The report's empirical analysis showed the sharp fall in working-age people entails chronic labor shortage and weak labor productivity, leading to a low rate of economic growth and per- capita income expansion. It will result in the weakening of households' debt-servicing capabilities.

The falling productive population makes labor supply scarce relative to capital, driving up wages compared with the rate of return on capital. The marginal product of capital reduces in accordance with the one of labor. As a result, potential economic growth slows unless there are sharp gains in total factor productivity such as innovative technology and labor quality improvement.

The lower rate of return on capital would lessen investment demand, which in turn results in lower real interest rate. The faster fall in lending rates than deposit rates will lead to aggravating profitability of banks, according to the report.

Prices for assets such as real estate and equities would fall sharply amid stronger risk-off sentiment as seen in the cases for the United States in late 2000s and Japan in early 1990s when drop in asset prices caused instabilities in the financial markets, said the report.
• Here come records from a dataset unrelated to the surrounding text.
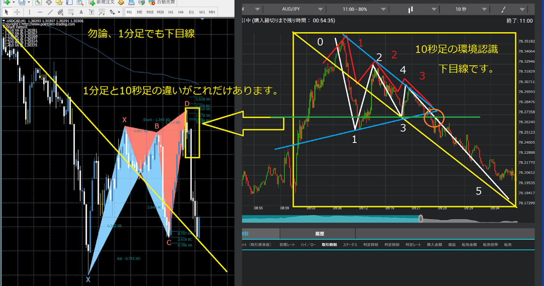The width and height of the screenshot is (544, 286).
Task: Click the 新規注文 new order button
Action: tap(102, 2)
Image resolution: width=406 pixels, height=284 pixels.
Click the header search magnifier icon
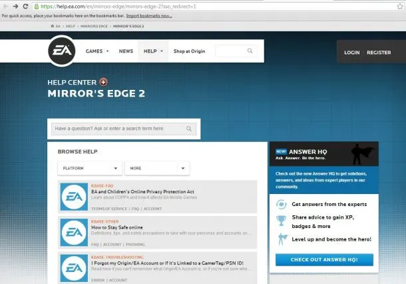click(x=250, y=51)
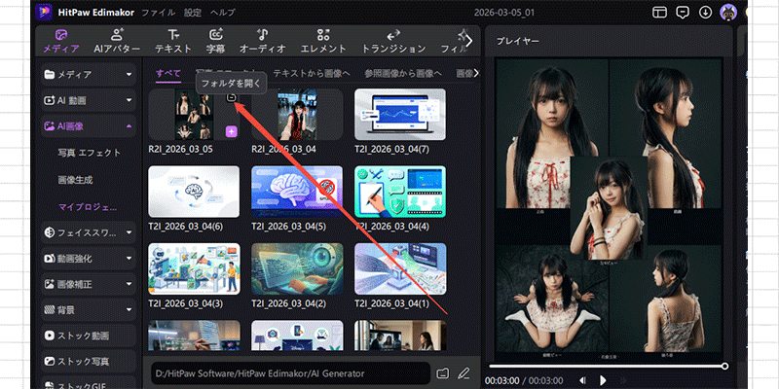Switch to the オーディオ audio tool

[263, 40]
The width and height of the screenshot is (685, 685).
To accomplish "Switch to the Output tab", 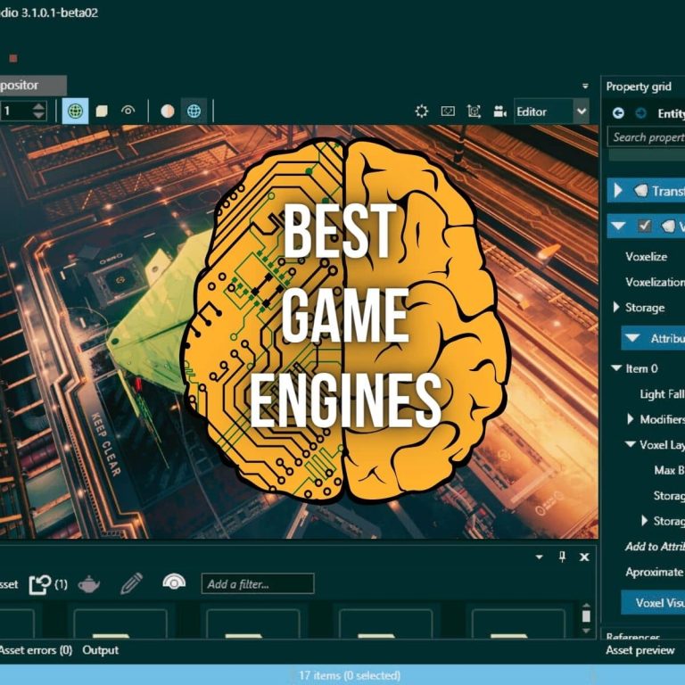I will point(100,650).
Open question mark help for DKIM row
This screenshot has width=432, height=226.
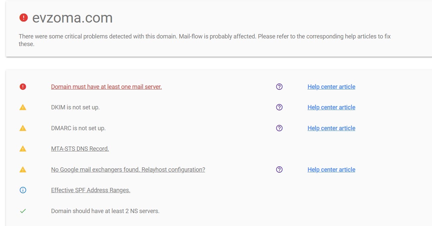[279, 107]

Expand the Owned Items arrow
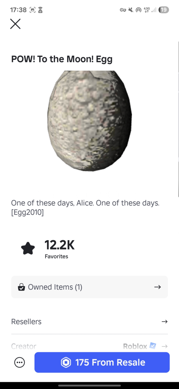pyautogui.click(x=157, y=287)
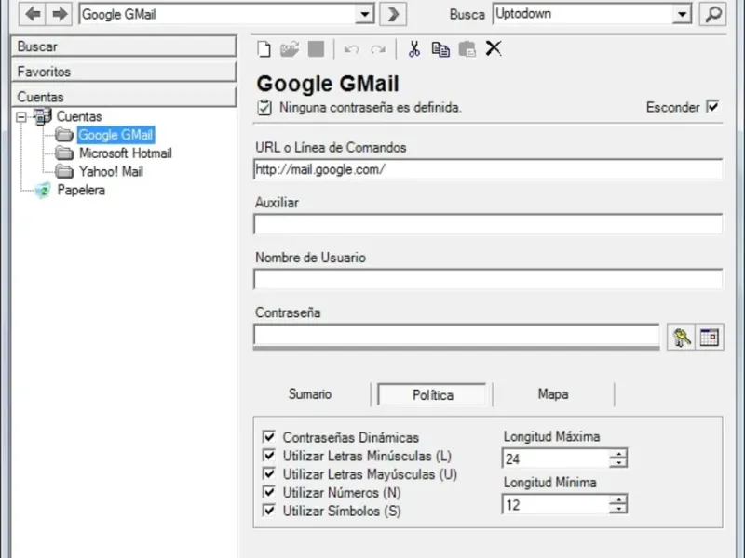The image size is (745, 558).
Task: Open the Favoritos panel header
Action: click(124, 72)
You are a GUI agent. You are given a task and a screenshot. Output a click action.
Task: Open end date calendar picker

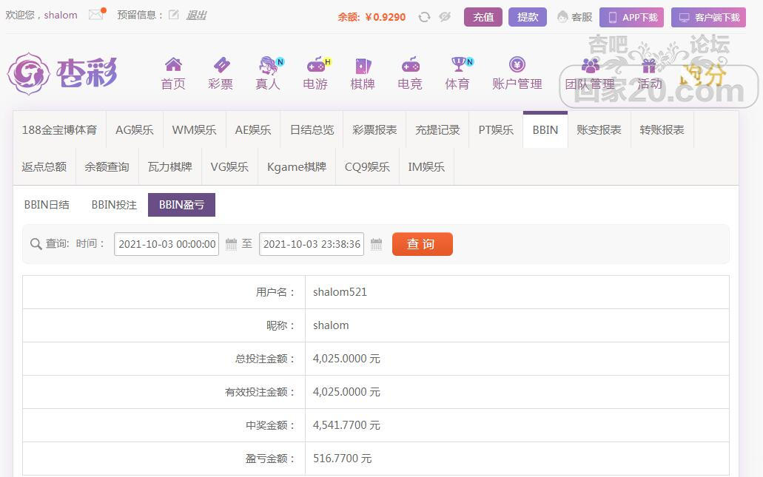[376, 244]
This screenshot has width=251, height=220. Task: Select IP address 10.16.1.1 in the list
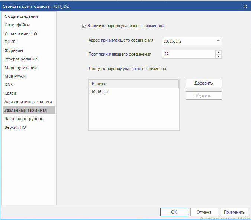point(133,92)
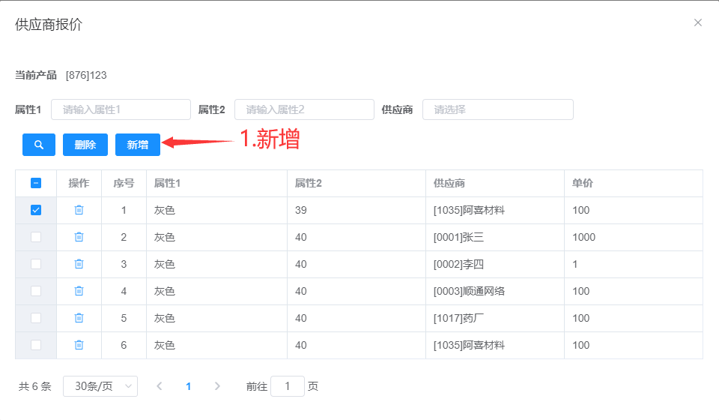Check the checkbox for row 2
Viewport: 719px width, 420px height.
pos(36,237)
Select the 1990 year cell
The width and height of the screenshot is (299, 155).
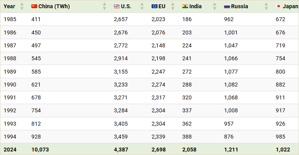tap(10, 85)
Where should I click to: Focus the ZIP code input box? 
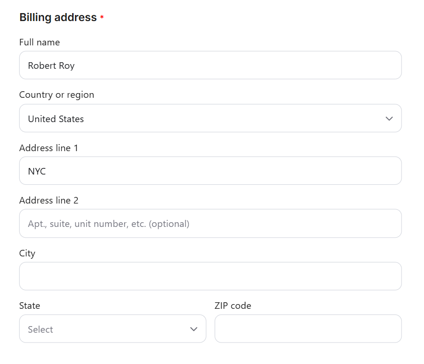[x=308, y=329]
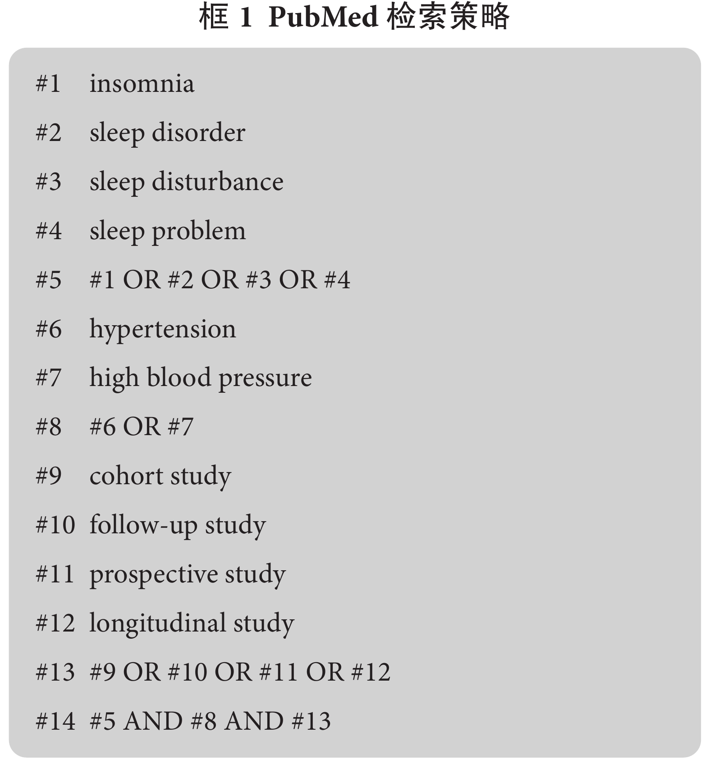Select the '#1 OR #2 OR #3 OR #4' line
The height and width of the screenshot is (759, 710).
(220, 280)
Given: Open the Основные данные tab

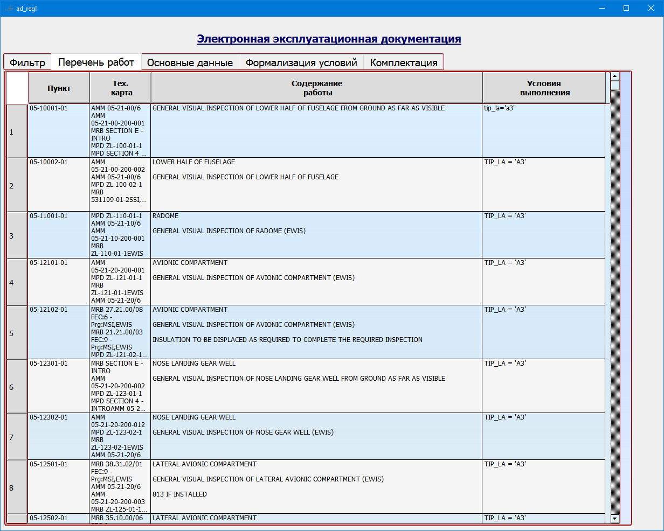Looking at the screenshot, I should [190, 62].
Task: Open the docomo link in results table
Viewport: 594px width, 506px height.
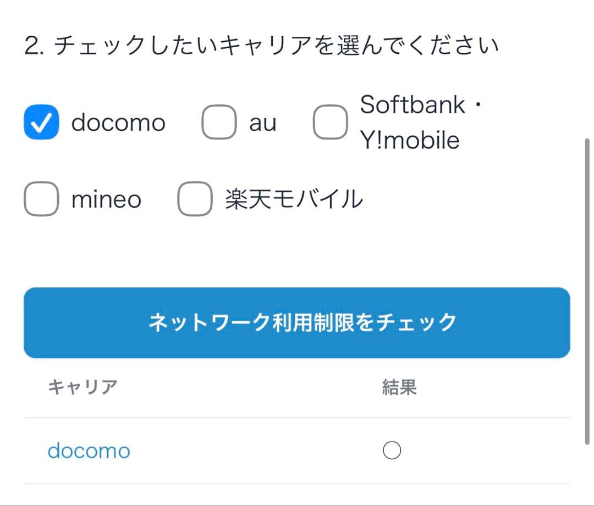Action: 89,451
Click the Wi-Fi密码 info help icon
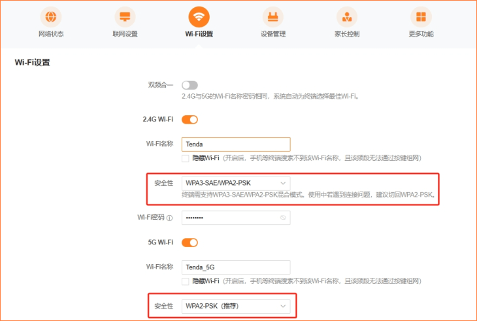The width and height of the screenshot is (477, 321). tap(169, 218)
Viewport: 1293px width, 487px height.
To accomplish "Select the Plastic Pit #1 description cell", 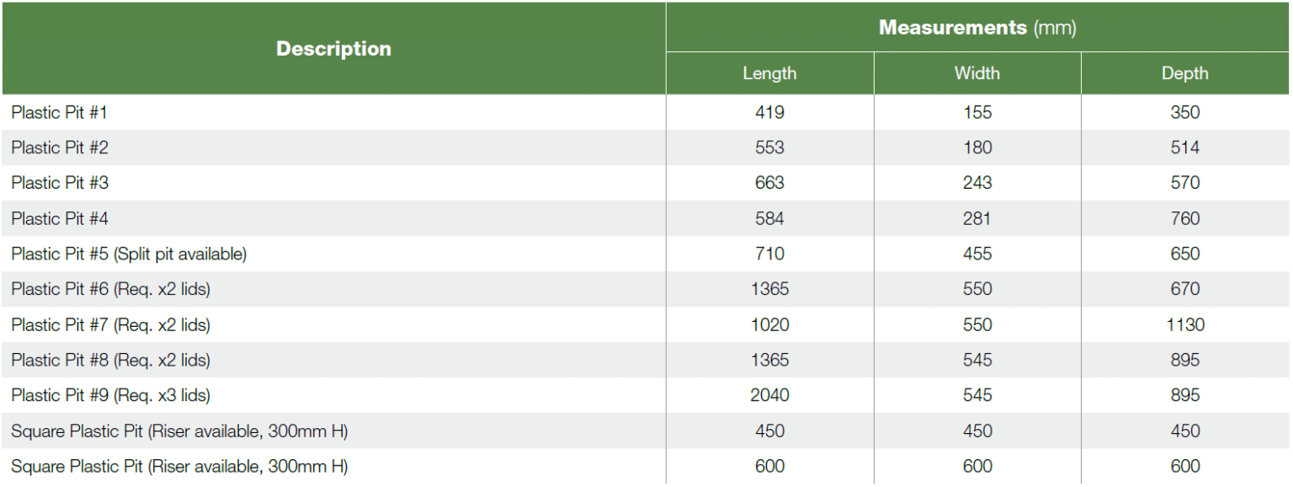I will click(x=60, y=112).

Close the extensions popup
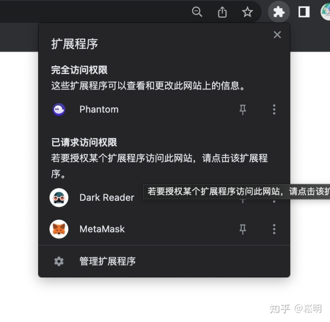277,35
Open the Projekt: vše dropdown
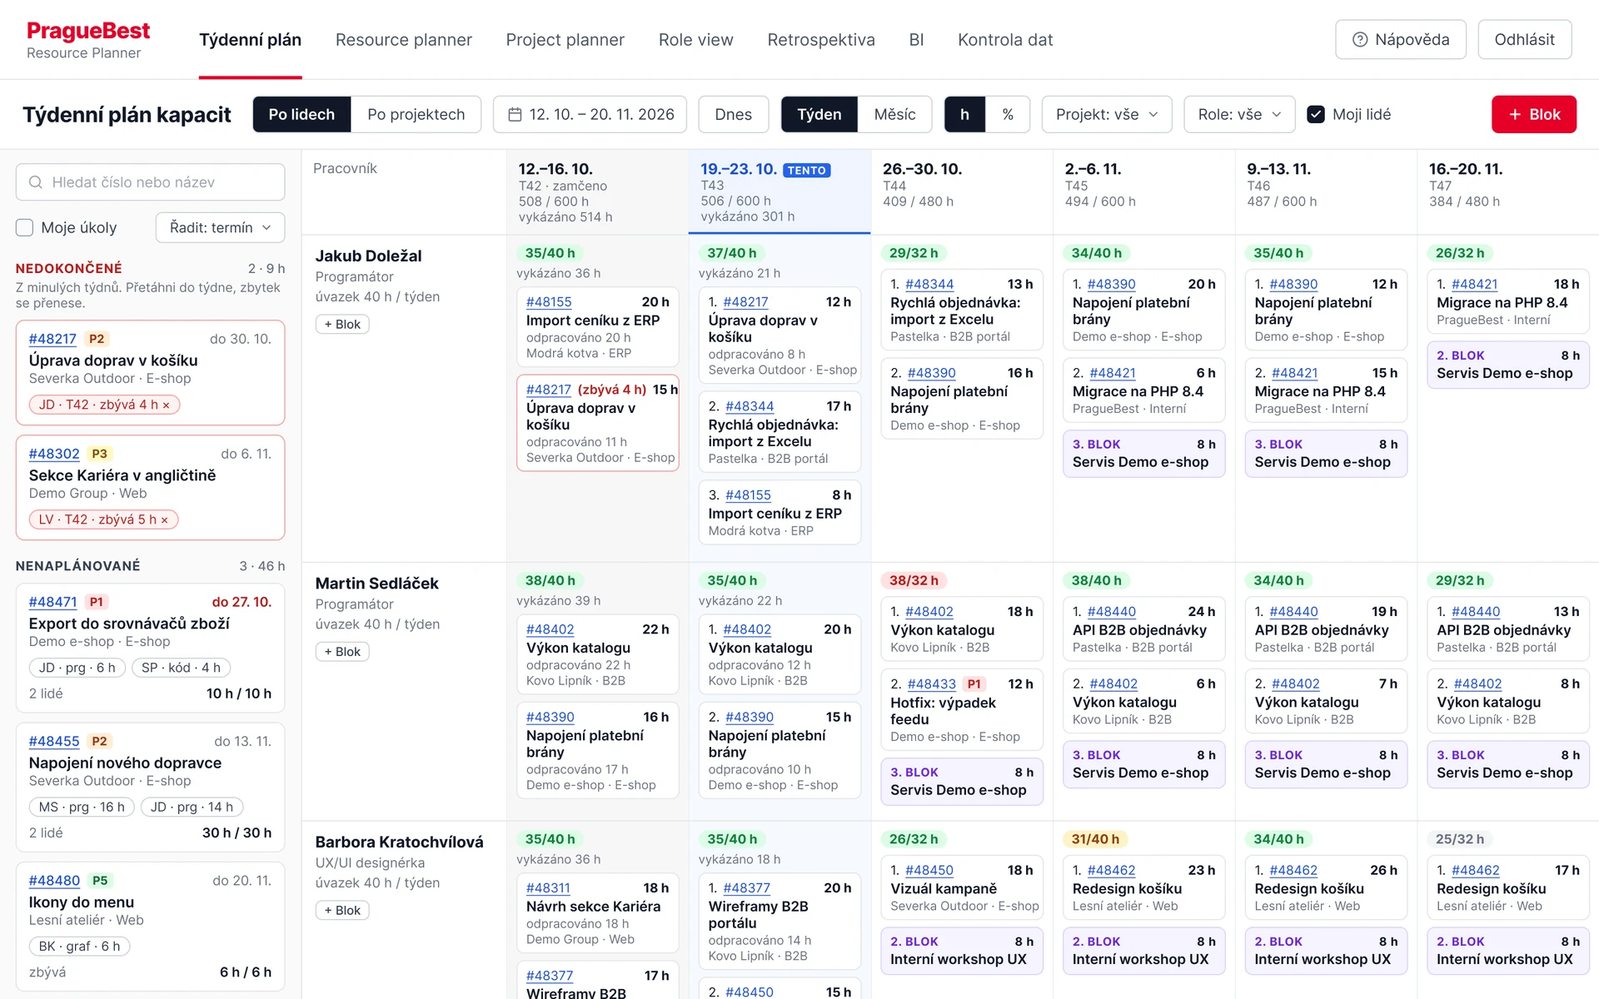 [1107, 114]
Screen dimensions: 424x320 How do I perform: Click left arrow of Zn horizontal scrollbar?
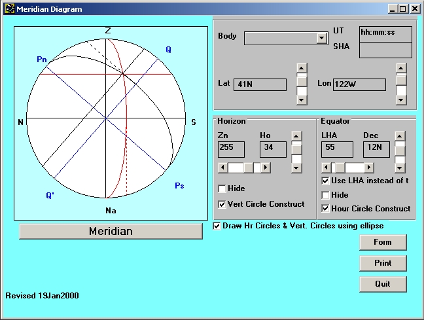click(222, 168)
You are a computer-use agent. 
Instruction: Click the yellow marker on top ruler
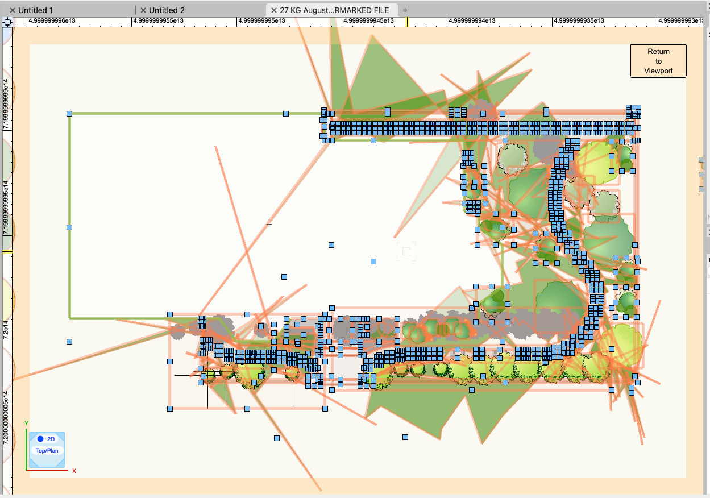point(407,22)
South Korea, which became an aging society in 2000, was expected to become an aged society in 2018, before becoming a super-aged society in 2026, according to the United Nation (UN)'s world population prospects. Societies whose proportion of the population aged 65 and over surpasses 7 percent, 14 percent and 20 percent are called aging society, aged society and super-aged society respectively.

The rising portion of the elderly will post a threat to the country's fiscal balance as the aging pushes up costs for senior care, while reducing tax revenue. It would lift the ratio of government debts to GDP, the report said.